-- Task --
Format every line of the listing below as a numbered list, leaving out any blank lines.

─── Material provided

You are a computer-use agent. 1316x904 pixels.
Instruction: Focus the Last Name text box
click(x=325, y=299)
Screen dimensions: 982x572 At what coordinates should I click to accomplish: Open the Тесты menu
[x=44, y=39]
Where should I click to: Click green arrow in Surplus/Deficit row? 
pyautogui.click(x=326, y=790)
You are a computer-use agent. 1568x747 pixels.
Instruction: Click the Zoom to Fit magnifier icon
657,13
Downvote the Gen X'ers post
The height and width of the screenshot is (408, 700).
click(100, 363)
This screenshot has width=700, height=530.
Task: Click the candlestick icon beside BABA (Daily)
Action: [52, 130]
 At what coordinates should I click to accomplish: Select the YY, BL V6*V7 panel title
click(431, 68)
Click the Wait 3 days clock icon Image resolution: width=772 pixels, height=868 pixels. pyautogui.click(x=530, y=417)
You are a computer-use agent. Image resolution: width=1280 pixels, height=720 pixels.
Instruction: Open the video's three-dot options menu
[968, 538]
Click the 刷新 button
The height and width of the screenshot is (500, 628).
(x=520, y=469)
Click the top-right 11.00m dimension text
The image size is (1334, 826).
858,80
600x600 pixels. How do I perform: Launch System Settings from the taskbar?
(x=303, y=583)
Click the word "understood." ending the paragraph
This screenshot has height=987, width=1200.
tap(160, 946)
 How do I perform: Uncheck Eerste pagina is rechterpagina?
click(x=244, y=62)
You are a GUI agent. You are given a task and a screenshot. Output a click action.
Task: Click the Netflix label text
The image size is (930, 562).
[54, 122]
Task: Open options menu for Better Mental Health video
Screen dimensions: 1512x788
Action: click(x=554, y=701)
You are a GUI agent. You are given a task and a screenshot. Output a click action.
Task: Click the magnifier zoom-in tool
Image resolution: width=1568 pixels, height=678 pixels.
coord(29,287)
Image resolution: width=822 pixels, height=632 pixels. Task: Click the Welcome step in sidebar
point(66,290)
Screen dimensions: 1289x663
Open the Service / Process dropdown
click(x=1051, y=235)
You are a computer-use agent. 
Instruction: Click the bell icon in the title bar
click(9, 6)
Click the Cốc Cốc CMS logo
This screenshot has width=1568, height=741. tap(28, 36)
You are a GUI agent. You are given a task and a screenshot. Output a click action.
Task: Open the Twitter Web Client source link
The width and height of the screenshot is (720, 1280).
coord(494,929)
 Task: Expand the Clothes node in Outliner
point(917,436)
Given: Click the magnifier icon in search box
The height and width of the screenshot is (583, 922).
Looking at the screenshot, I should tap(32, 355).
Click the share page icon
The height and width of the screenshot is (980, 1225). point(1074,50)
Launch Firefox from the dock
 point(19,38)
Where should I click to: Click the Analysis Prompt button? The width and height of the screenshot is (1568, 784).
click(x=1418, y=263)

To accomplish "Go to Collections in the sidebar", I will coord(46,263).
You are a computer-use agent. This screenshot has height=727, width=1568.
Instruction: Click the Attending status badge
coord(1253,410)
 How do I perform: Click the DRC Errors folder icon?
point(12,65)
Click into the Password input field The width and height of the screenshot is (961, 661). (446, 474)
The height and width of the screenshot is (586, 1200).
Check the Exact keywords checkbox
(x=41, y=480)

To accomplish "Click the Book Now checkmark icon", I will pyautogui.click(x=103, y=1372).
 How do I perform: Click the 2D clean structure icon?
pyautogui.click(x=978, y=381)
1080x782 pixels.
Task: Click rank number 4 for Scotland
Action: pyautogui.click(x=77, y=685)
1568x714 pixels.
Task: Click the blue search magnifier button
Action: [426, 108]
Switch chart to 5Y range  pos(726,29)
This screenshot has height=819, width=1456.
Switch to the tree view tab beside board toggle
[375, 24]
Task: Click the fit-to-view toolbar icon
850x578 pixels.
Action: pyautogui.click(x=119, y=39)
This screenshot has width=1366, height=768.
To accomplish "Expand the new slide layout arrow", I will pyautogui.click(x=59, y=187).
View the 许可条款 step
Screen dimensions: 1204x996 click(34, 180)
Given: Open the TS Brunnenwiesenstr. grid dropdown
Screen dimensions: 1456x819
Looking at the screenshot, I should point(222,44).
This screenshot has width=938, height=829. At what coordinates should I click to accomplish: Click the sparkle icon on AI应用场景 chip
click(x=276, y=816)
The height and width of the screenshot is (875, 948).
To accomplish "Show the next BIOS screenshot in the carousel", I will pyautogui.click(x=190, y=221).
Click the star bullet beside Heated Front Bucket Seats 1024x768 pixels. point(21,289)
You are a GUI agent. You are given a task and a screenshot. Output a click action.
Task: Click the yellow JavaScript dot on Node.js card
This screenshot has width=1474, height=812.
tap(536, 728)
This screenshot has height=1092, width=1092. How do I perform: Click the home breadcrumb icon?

──────

-- Solution to the exercise --
1. You are a computer-use agent. 1316x904 pixels.
2. Instruction: Focus the Last Name text box
3. click(x=325, y=299)
4. Screen dimensions: 982x572 At what coordinates should I click to accomplish: Open the Тесты menu
5. [x=44, y=39]
6. Where should I click to: Click green arrow in Surplus/Deficit row? 
7. pyautogui.click(x=326, y=790)
8. You are a computer-use agent. 1568x747 pixels.
9. Instruction: Click the Zoom to Fit magnifier icon
10. 657,13
11. Downvote the Gen X'ers post
12. The height and width of the screenshot is (408, 700).
13. click(100, 363)
14. This screenshot has width=700, height=530.
15. Task: Click the candlestick icon beside BABA (Daily)
16. Action: [52, 130]
17.  At what coordinates should I click to accomplish: Select the YY, BL V6*V7 panel title
18. click(431, 68)
19. Click the Wait 3 days clock icon Image resolution: width=772 pixels, height=868 pixels. pyautogui.click(x=530, y=417)
20. You are a computer-use agent. Image resolution: width=1280 pixels, height=720 pixels.
21. Instruction: Open the video's three-dot options menu
22. [968, 538]
23. Click the 刷新 button
24. The height and width of the screenshot is (500, 628).
25. (x=520, y=469)
26. Click the top-right 11.00m dimension text
27. The image size is (1334, 826).
28. 858,80
29. 600x600 pixels. How do I perform: Launch System Settings from the taskbar?
30. (x=303, y=583)
31. Click the word "understood." ending the paragraph
32. This screenshot has height=987, width=1200.
33. tap(160, 946)
34.  How do I perform: Uncheck Eerste pagina is rechterpagina?
35. click(x=244, y=62)
36. You are a GUI agent. You are given a task and a screenshot. Output a click action.
37. Task: Click the Netflix label text
38. The image size is (930, 562).
39. [54, 122]
40. Task: Open options menu for Better Mental Health video
41. Screen dimensions: 1512x788
42. Action: click(x=554, y=701)
43. You are a GUI agent. You are given a task and a screenshot. Output a click action.
44. Task: Click the magnifier zoom-in tool
45. Image resolution: width=1568 pixels, height=678 pixels.
46. coord(29,287)
47. Image resolution: width=822 pixels, height=632 pixels. Task: Click the Welcome step in sidebar
48. point(66,290)
49. Screen dimensions: 1289x663
50. Open the Service / Process dropdown
51. click(x=1051, y=235)
52. You are a computer-use agent. 
53. Instruction: Click the bell icon in the title bar
54. click(9, 6)
55. Click the Cốc Cốc CMS logo
56. This screenshot has width=1568, height=741. tap(28, 36)
57. You are a GUI agent. You are given a task and a screenshot. Output a click action.
58. Task: Open the Twitter Web Client source link
59. The width and height of the screenshot is (720, 1280).
60. coord(494,929)
61.  Task: Expand the Clothes node in Outliner
62. point(917,436)
63. Given: Click the magnifier icon in search box
64. The height and width of the screenshot is (583, 922).
65. Looking at the screenshot, I should tap(32, 355).
66. Click the share page icon
67. The height and width of the screenshot is (980, 1225). point(1074,50)
68. Launch Firefox from the dock
69.  point(19,38)
70. Where should I click to: Click the Analysis Prompt button? The width and height of the screenshot is (1568, 784).
71. click(x=1418, y=263)
72. To accomplish "Go to Collections in the sidebar", I will coord(46,263).
73. You are a computer-use agent. This screenshot has height=727, width=1568.
74. Instruction: Click the Attending status badge
75. coord(1253,410)
76.  How do I perform: Click the DRC Errors folder icon?
77. point(12,65)
78. Click into the Password input field The width and height of the screenshot is (961, 661). (446, 474)
79. The height and width of the screenshot is (586, 1200).
80. Check the Exact keywords checkbox
81. (x=41, y=480)
82. To accomplish "Click the Book Now checkmark icon", I will pyautogui.click(x=103, y=1372).
83.  How do I perform: Click the 2D clean structure icon?
84. pyautogui.click(x=978, y=381)
85. 1080x782 pixels.
86. Task: Click rank number 4 for Scotland
87. Action: pyautogui.click(x=77, y=685)
88. 1568x714 pixels.
89. Task: Click the blue search magnifier button
90. Action: [426, 108]
91. Switch chart to 5Y range  pos(726,29)
92. This screenshot has height=819, width=1456.
93. Switch to the tree view tab beside board toggle
94. [375, 24]
95. Task: Click the fit-to-view toolbar icon
96. 850x578 pixels.
97. Action: pyautogui.click(x=119, y=39)
98. This screenshot has width=1366, height=768.
99. To accomplish "Expand the new slide layout arrow", I will pyautogui.click(x=59, y=187).
100. View the 许可条款 step
101. Screen dimensions: 1204x996 click(34, 180)
102. Given: Open the TS Brunnenwiesenstr. grid dropdown
103. Screen dimensions: 1456x819
104. Looking at the screenshot, I should point(222,44).
105. This screenshot has width=938, height=829. At what coordinates should I click to accomplish: Click the sparkle icon on AI应用场景 chip
106. click(x=276, y=816)
107. The height and width of the screenshot is (875, 948).
108. To accomplish "Show the next BIOS screenshot in the carousel", I will pyautogui.click(x=190, y=221).
109. Click the star bullet beside Heated Front Bucket Seats 1024x768 pixels. point(21,289)
110. You are a GUI agent. You are given a task and a screenshot. Output a click action.
111. Task: Click the yellow JavaScript dot on Node.js card
112. This screenshot has width=1474, height=812.
113. tap(536, 728)
114. This screenshot has height=1092, width=1092. How do I perform: Click the home breadcrumb icon?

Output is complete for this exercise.